EXERCISE INSTRUCTIONS:
Rewrite all of the entries below, replacing every "column header" with "column heading" and leaving everything else as it is.

= = = = = = =

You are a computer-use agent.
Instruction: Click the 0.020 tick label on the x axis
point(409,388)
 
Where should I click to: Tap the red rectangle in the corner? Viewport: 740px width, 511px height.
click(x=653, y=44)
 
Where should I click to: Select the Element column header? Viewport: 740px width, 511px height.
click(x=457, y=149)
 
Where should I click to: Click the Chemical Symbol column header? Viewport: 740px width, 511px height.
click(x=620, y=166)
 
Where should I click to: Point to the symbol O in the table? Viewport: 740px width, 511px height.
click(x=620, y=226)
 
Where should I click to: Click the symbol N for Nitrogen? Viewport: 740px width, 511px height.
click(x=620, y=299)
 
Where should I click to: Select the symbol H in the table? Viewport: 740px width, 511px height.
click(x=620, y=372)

= = = = = = =

RESULT:
You are a computer-use agent.
Instruction: Click the 0.020 tick label on the x axis
point(409,388)
 
Where should I click to: Tap the red rectangle in the corner? Viewport: 740px width, 511px height.
click(x=653, y=44)
 
Where should I click to: Select the Element column heading? Viewport: 740px width, 511px height.
click(x=457, y=149)
 
Where should I click to: Click the Chemical Symbol column heading? Viewport: 740px width, 511px height.
click(x=620, y=166)
 
Where should I click to: Point to the symbol O in the table? Viewport: 740px width, 511px height.
click(x=620, y=226)
 
Where should I click to: Click the symbol N for Nitrogen? Viewport: 740px width, 511px height.
click(x=620, y=299)
 
Where should I click to: Select the symbol H in the table? Viewport: 740px width, 511px height.
click(x=620, y=372)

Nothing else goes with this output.